■ **Written request**:
Rescale the lines from the line with "Image resolution: width=1121" to the line with "coord(189,19)": write each of them out again, requests included, with every coordinate in the answers multiplied by 0.45. Round each result to a whole number, rounding halves up.

[Data on finding visible targets]
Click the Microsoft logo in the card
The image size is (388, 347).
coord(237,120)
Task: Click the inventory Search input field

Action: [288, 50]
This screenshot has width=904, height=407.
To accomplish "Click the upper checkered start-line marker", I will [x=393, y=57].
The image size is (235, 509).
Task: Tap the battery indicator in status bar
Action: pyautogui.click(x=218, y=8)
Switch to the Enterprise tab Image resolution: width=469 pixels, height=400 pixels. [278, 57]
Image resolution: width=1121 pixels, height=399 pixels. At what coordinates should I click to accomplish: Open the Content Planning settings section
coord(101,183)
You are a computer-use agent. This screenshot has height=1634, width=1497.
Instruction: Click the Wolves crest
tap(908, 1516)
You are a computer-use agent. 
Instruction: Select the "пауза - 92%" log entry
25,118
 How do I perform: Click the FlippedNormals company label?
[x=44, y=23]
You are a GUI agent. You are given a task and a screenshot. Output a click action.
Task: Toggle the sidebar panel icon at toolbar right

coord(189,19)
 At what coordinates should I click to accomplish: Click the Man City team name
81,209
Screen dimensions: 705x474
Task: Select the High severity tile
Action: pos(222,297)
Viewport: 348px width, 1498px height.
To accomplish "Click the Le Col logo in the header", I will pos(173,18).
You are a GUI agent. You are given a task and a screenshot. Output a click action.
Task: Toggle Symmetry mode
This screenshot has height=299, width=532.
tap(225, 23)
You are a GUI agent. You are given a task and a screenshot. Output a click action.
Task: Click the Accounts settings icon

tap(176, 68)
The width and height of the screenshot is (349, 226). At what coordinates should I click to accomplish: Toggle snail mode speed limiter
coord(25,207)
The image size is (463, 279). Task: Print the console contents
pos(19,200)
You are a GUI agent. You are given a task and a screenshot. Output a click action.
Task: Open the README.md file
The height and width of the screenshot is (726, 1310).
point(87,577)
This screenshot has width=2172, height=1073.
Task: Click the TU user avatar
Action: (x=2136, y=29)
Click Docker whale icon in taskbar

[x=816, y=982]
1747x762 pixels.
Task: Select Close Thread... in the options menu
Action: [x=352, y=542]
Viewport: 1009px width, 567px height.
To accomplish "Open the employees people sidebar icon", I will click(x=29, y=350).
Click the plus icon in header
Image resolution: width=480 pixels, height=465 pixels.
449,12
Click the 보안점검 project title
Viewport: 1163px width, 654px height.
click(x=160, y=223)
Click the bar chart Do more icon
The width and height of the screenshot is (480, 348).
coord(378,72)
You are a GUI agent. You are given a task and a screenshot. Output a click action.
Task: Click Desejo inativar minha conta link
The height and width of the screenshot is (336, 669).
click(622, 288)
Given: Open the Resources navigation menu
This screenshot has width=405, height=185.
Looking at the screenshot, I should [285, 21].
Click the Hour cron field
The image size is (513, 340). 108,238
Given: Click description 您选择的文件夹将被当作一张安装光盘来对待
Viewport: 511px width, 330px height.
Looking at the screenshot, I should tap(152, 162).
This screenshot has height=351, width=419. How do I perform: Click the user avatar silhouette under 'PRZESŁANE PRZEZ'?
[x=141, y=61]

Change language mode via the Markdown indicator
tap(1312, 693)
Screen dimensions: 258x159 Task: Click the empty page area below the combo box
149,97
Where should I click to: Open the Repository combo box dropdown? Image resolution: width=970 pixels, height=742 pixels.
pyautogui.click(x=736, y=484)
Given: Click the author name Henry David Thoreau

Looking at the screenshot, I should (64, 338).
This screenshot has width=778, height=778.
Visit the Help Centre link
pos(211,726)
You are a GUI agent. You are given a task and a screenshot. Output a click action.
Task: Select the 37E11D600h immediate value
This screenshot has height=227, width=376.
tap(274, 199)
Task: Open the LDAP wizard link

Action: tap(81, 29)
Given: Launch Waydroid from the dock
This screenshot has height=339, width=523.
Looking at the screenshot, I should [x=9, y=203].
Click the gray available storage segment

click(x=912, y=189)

■ **Task answer**:
Image resolution: width=1121 pixels, height=399 pixels. At what coordinates should I click to accomplish: Open the Content Planning settings section
coord(45,82)
You are a computer-use agent. This screenshot has height=1634, width=1497.
Instruction: Click the Wolves crest
tap(409, 682)
You are a computer-use agent. 
Instruction: Select the "пауза - 92%" log entry
11,53
 How do I perform: Click the FlippedNormals company label?
[x=20, y=10]
You are a GUI agent. You are given a task and a screenshot. Output a click action.
Task: Toggle the sidebar panel icon at toolbar right

coord(85,9)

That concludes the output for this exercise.